*Exercise:* In this exercise, return only the lines that run from the line with "This screenshot has height=450, width=675." to the end of the entries below, both included. Pictures are not copied.

[Data supplied — start]

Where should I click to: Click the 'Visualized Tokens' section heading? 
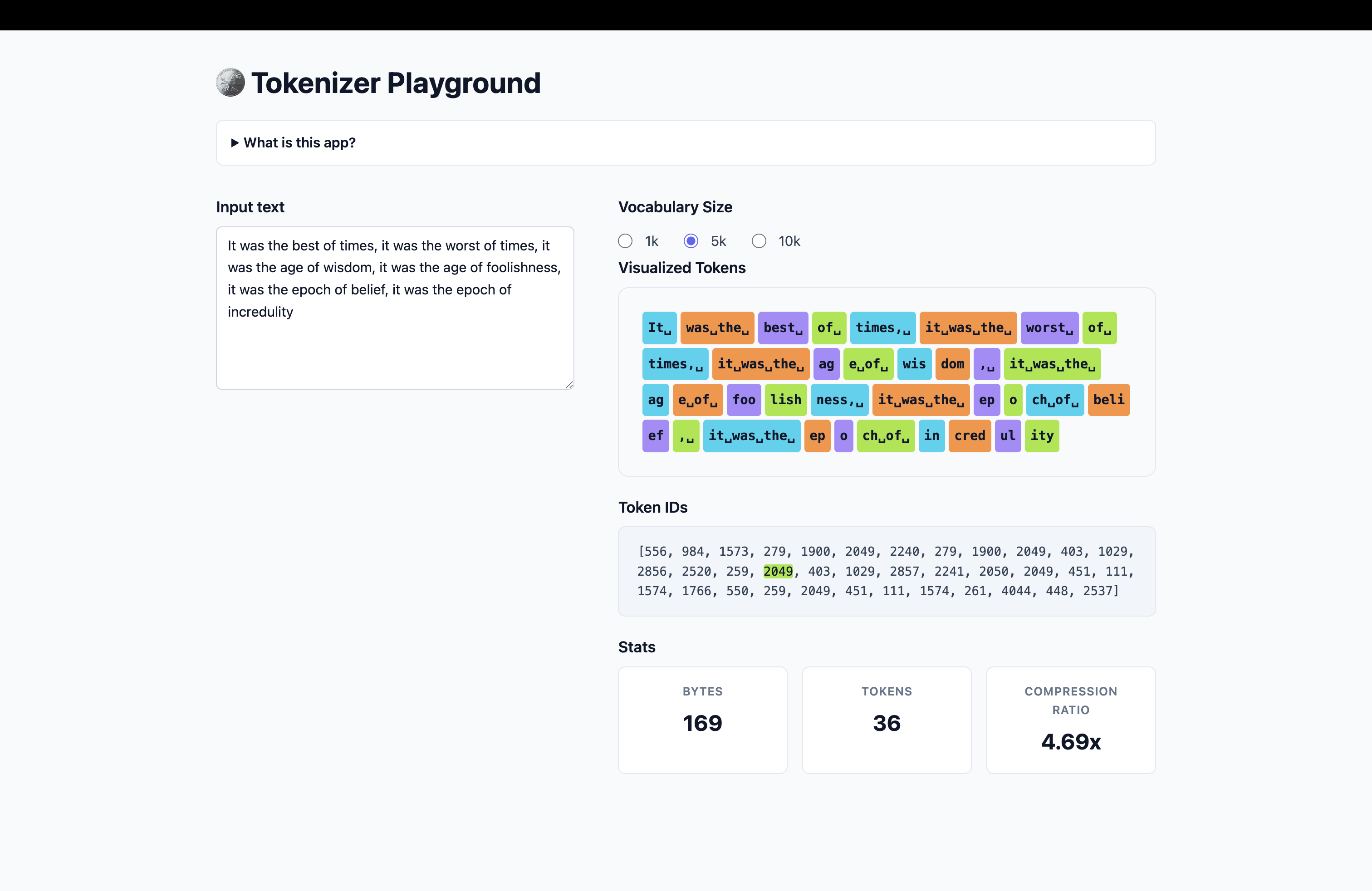[681, 267]
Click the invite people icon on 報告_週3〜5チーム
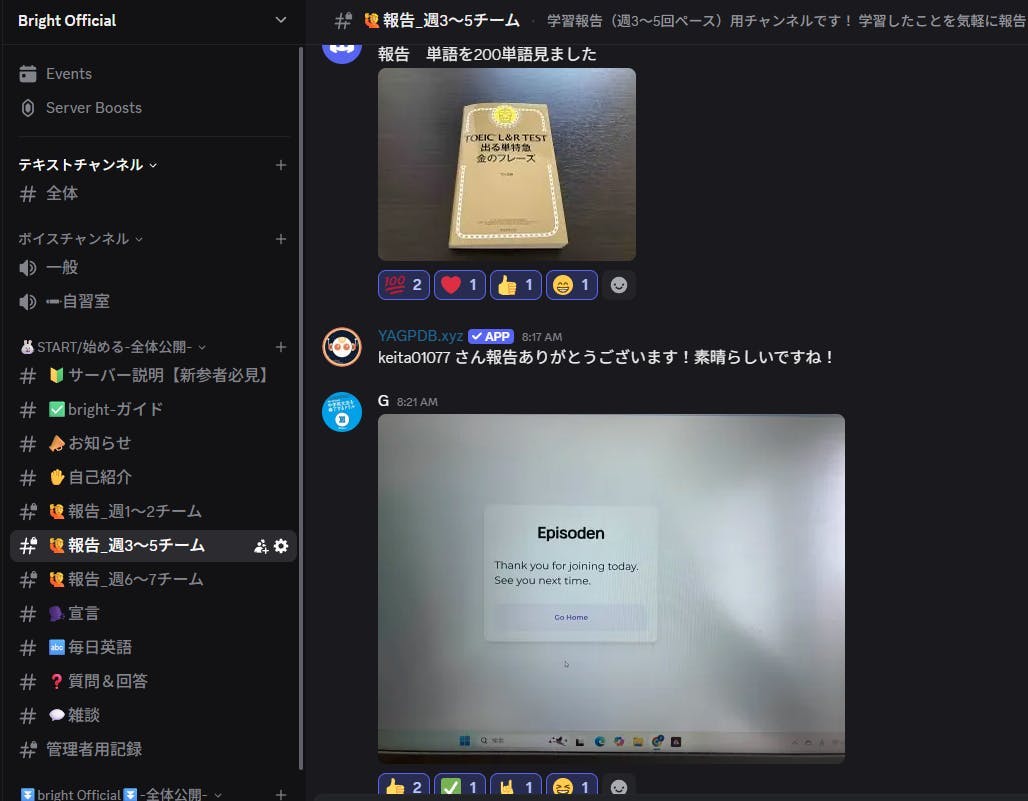1028x801 pixels. 261,546
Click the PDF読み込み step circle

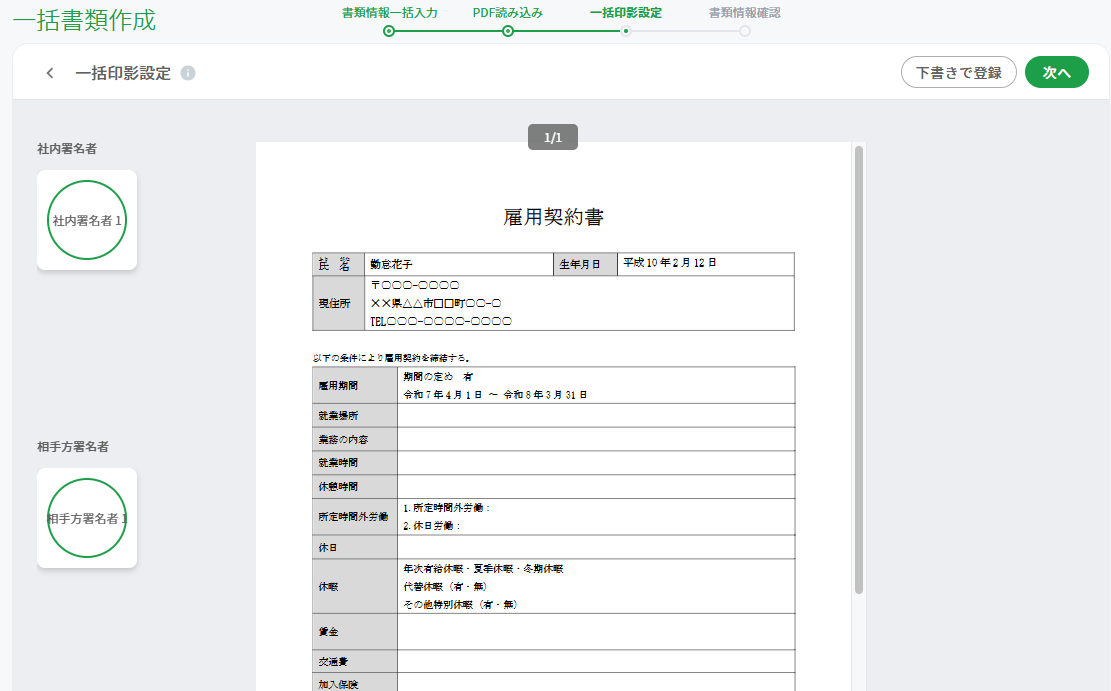click(507, 31)
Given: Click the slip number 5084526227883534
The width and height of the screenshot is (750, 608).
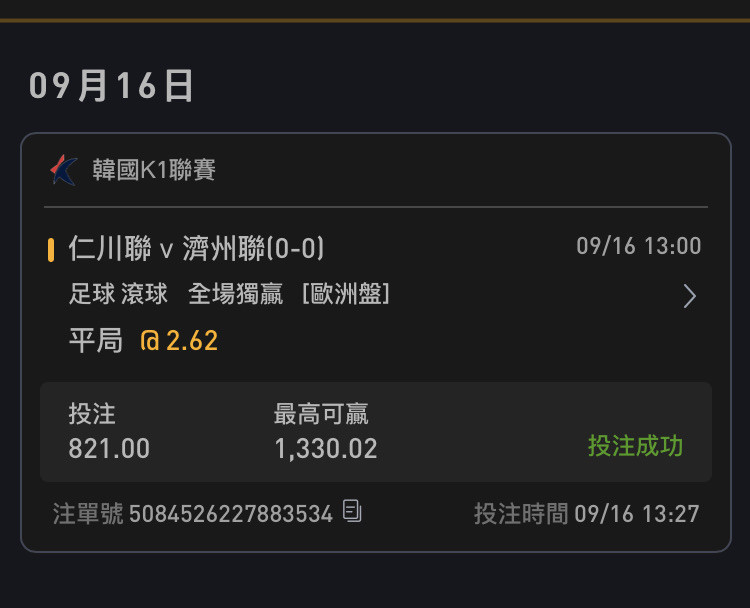Looking at the screenshot, I should (231, 514).
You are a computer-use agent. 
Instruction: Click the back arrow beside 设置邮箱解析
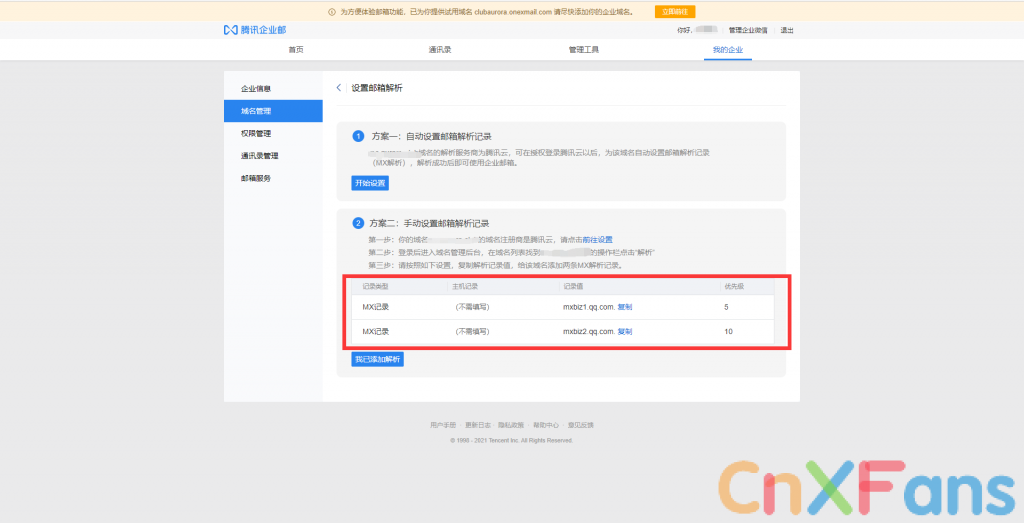click(339, 88)
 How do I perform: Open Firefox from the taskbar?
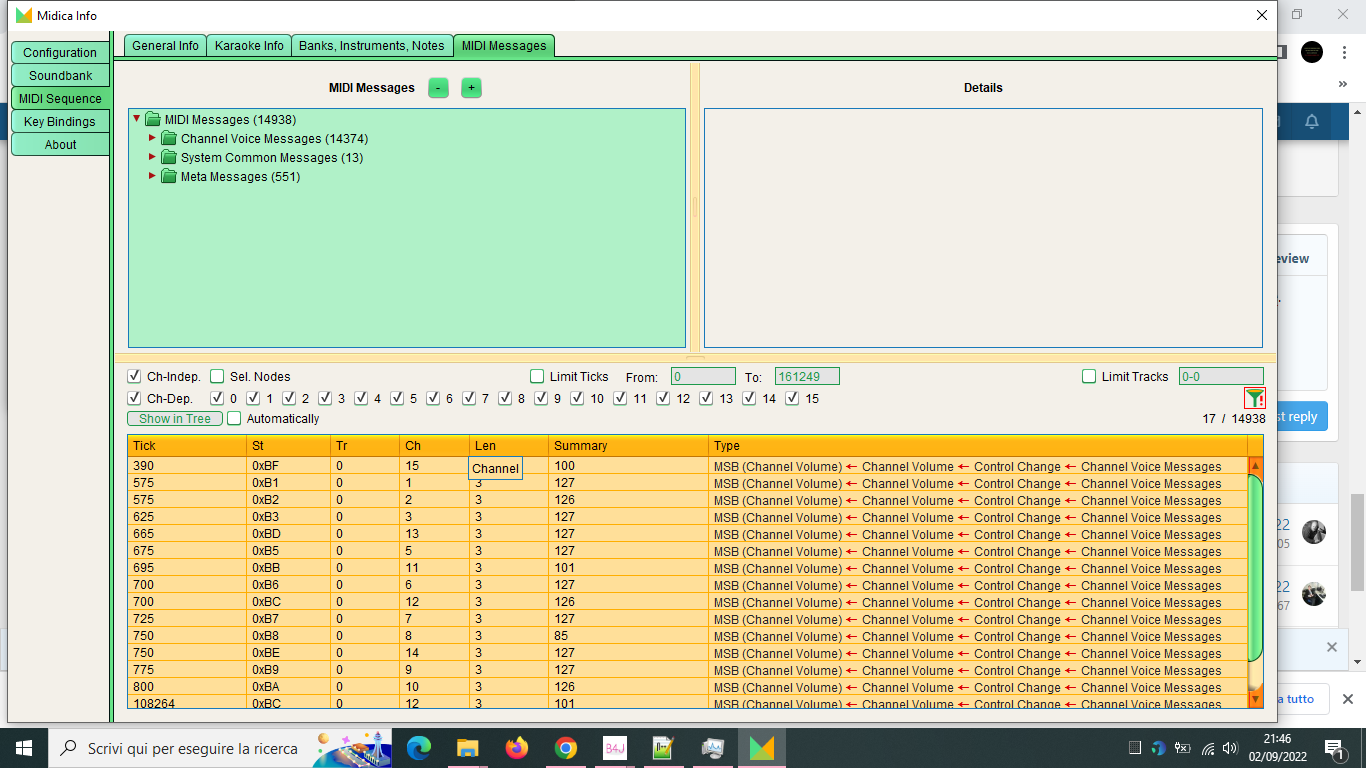click(516, 748)
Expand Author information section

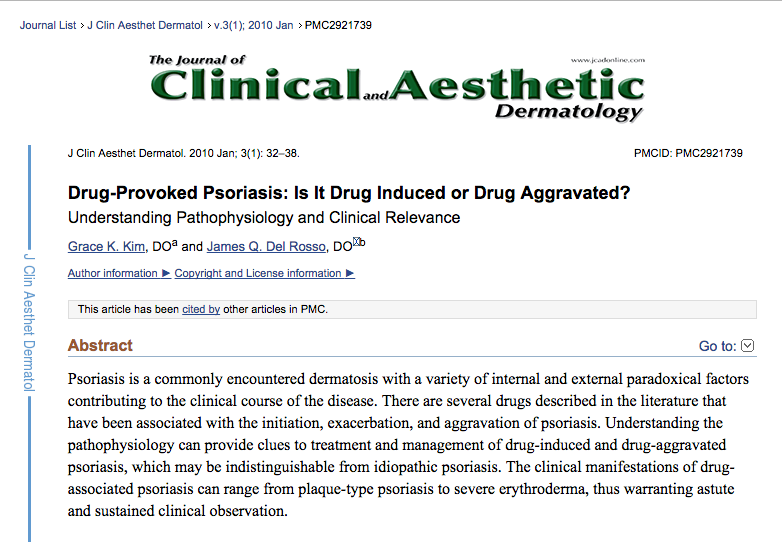(x=119, y=273)
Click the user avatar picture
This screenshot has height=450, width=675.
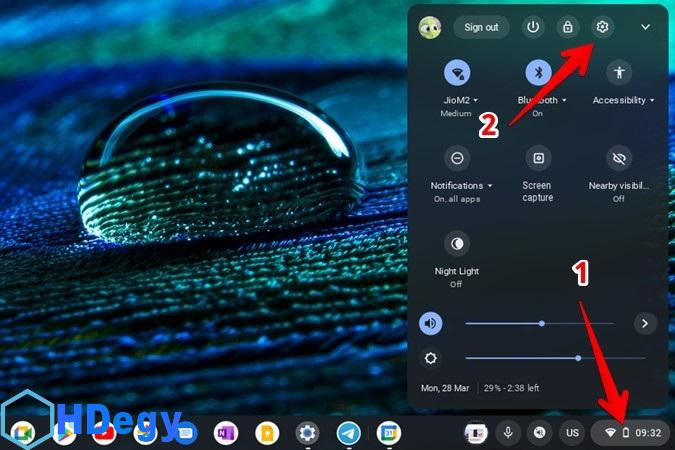431,27
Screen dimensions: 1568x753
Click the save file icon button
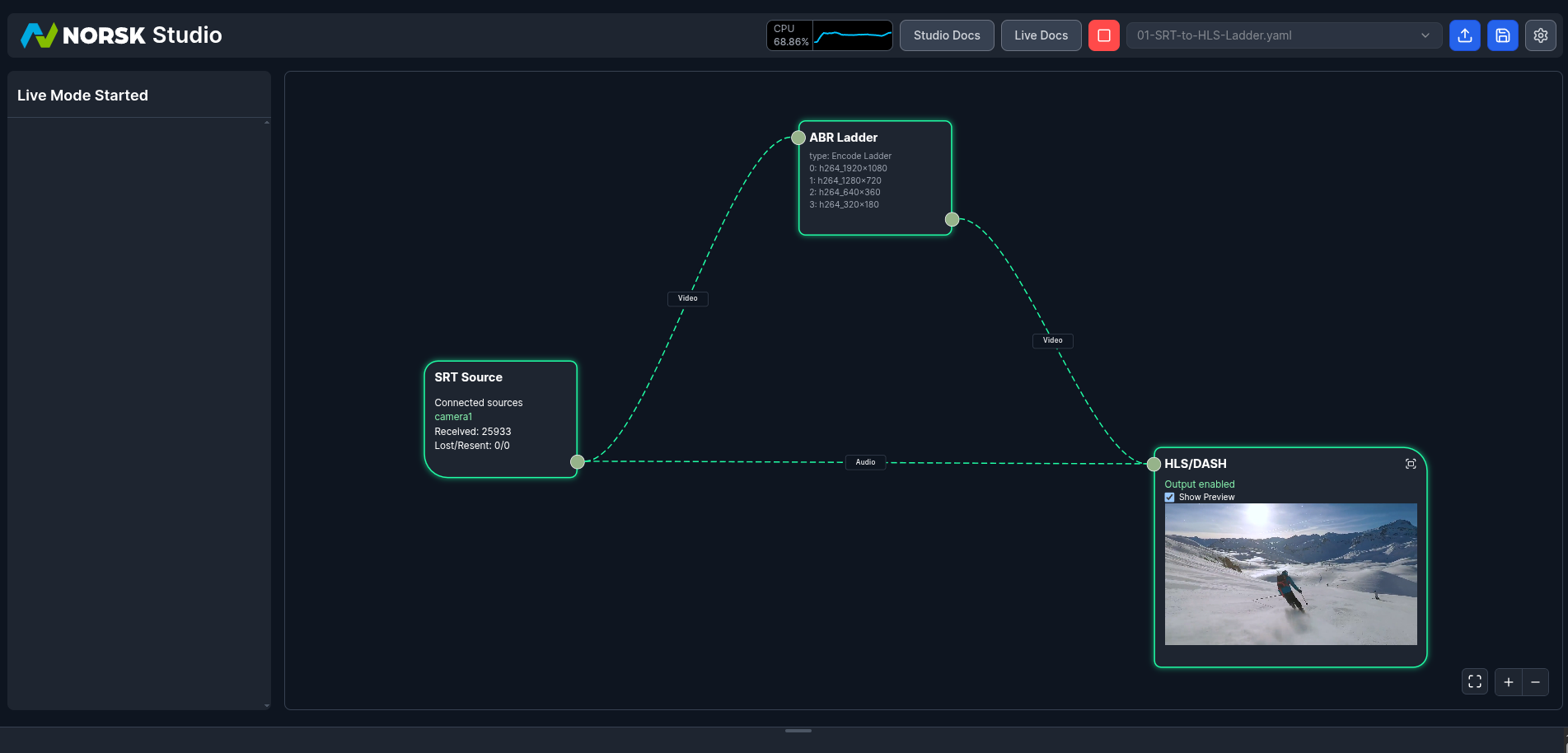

[Data supplied — finish]

*Exercise response:*
This screenshot has height=450, width=675.
431,27
Screen dimensions: 1568x753
Click the save file icon button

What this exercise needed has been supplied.